Chapitre deux

Un père de la Confédération

À son retour à Saint-Boniface en 1868, Louis Riel ne retrouve pas la même colonie qu’il a quittée dix ans plus tôt. L’année précédente, les pères de la Confédération ont vu leur rêve se réaliser: l’union du Québec, de l’Ontario, du Nouveau-Brunswick et de la Nouvelle-Écosse crée en 1867 le Dominion du Canada. Dans l’Ouest, la Compagnie de la Baie d’Hudson est prête à céder la Terre de Rupert à la jeune nation.

Avant l’annexion des territoires de la Compagnie de la Baie d’Hudson, le gouvernement canadien envoie des arpenteurs à la Rivière-Rouge en 1869 pour préparer la venue des colons. Les arpenteurs doivent diviser le territoire en townships ou en cantons de forme carré.

Chaque township compte 36 sections d’un mille carré, ou 640 acres. La section est ensuite divisée en quatre carreaux de 160 acres. Le système des townships a été emprunté aux Américains qui avaient ainsi divisé l’Ouest des États-Unis. Dans chaque canton, deux sections étaient réservées pour les écoles.

Par contre, les Métis sont déjà installés sur des terres le long des rivières Seine, Rouge, Assiniboine et Sale. Ils ont emprunté l’ancien système du Québec, celui des lots de rivière. Chaque lot donne accès à la rivière pour permettre le transport en canot et pour avoir un approvisionnement d’eau à boire. Les Métis divisent le lot de rivière de la façon suivante. La maison est construite près de la rivière et de la piste. Il y a un potager où on peut récolter des légumes. On ensemence quelques arpents en blé pour la farine et en orge ou en avoine pour nourrir les animaux. Plus loin de la rivière, il y a un grand pacage pour les animaux; au fond du lot il y a du «bois debout» pour le chauffage et la construction. Un lot de rivière peut mesurer plus de trois kilomètres de longueur et environ 200 mètres de largeur. Dans bien des cas, les Métis se réservent aussi les droits sur le terrain au bout de leur lot, utilisé comme pacage supplémentaire. Puisque les lots ne sont pas larges, les Métis ont des voisins à quelques pas seulement et non pas à chaque demi-mille.

Ce système de lots de rivière est celui que Louis Riel a connu dans sa jeunesse à la Rivière-Rouge. C’est celui que les Métis utilisent toujours en 1869. Les arpenteurs du gouvernement canadien ne se préoccupent pas du fait que des Métis sont déjà établis sur les terres et qu’ils ont déjà divisé le terrain à leur façon. Ils se présentent sur les fermes des Métis et leur annoncent qu’ils vont arpenter le terrain selon le nouveau système des sections carrées.
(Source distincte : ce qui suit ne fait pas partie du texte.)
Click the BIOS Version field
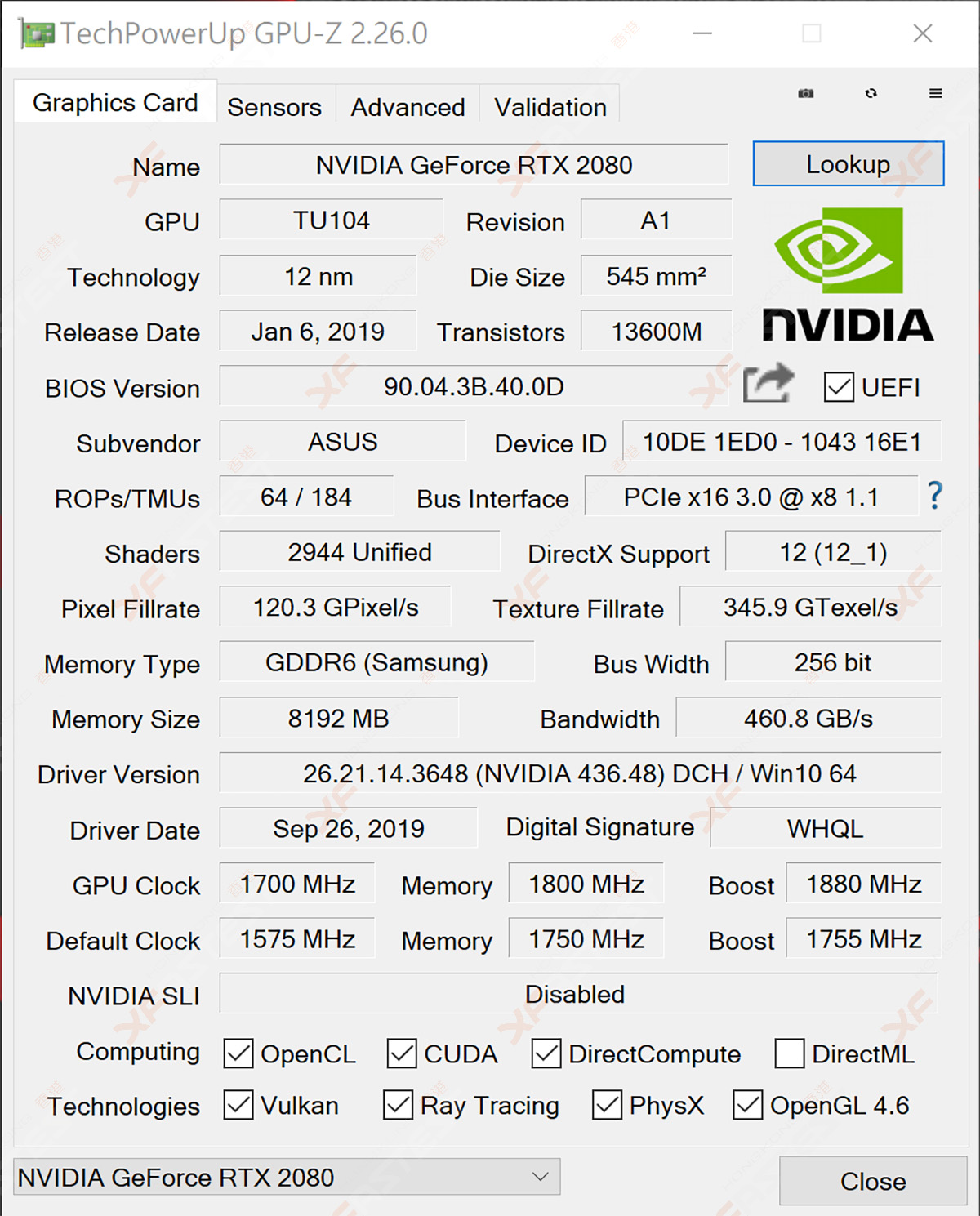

Le 11 octobre 1869, un groupe d’arpenteurs arrive à la ferme d’André Nault, un cousin de Riel. Nault proteste, mais les arpenteurs ne veulent rien savoir. Le jeune Métis va donc chercher ses voisins. Dix-huit Métis viennent à son secours, y compris Riel.
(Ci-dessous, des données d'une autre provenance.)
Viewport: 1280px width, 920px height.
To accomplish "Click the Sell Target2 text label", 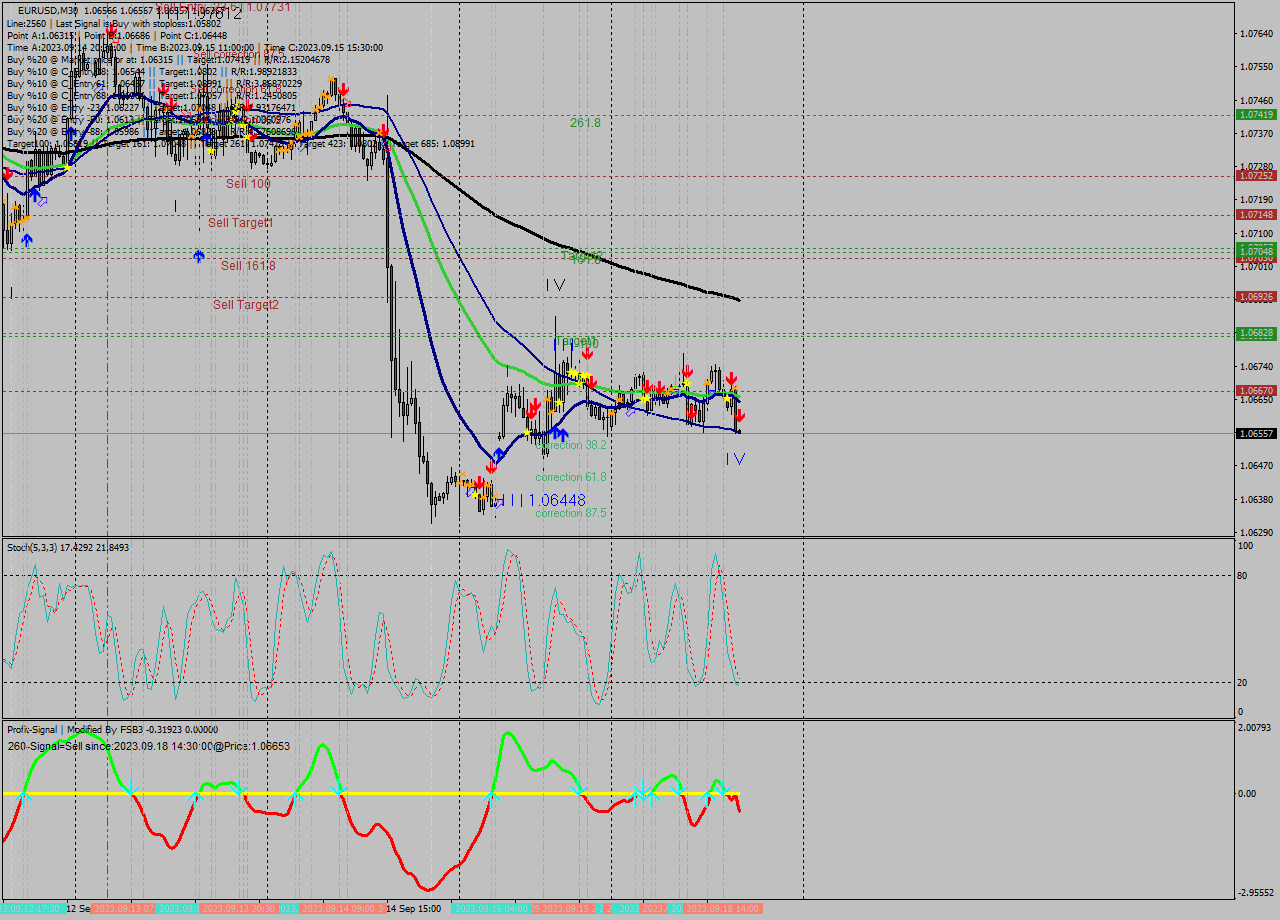I will point(245,303).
Puisque Louis Riel parle l’anglais, c’est lui qui demande aux arpenteurs de s’en aller. Il leur rappelle que la colonie n’a pas encore été cédée au gouvernement canadien et qu’ils n’ont pas le droit d’arpenter ces terres sans la permission des résidants.

Les arpenteurs ne sont pas prêts à l’écouter. Ils veulent continuer leurs travaux, mais les Métis posent le pied sur leurs chaînes. Finalement, ces derniers décident de retourner au Fort Garry. Les Métis français, menés par Louis Riel, ont montré qu’ils pouvaient résister à la Compagnie de la Baie d’Hudson et au gouvernement du Canada. La colonie ne serait pas cédée sans que l’on consulte les Métis.
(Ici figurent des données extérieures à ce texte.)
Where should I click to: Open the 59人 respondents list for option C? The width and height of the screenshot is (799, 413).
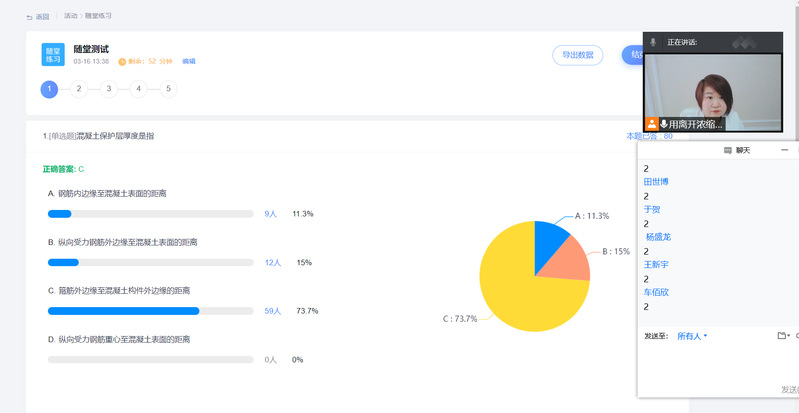click(x=272, y=311)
Louis Riel devient ainsi le chef des Métis français. C’est l’homme le plus instruit de la colonie. Il parle le français et l’anglais. Et puisqu’il a travaillé dans un cabinet d’avocat à Montréal, il connaît la politique.

La situation à la Rivière-Rouge devient tendue. En 1869, le Conseil d’Assiniboia,15 le gouvernement légal de la Compagnie de la Baie d’Hudson dans la région, n’est plus prêt à assumer ses responsabilités et à imposer son autorité sur le territoire, mais la vente au Canada n’a pas encore été conclue. Malgré cela, Ottawa décide de nommer un lieutenant-gouverneur pour le nouveau territoire. Il s’agit de William McDougall, un Ontarien qui décide de se rendre à la Rivière-Rouge afin d’être sur place lorsque le territoire sera cédé au Canada. Il voyage par train jusqu’à Saint-Paul au Minnesota, pour ensuite se rendre à Pembina.16 Là, un groupe de Métis l’attend et il est forcé de retourner aux États-Unis le 2 novembre 1869.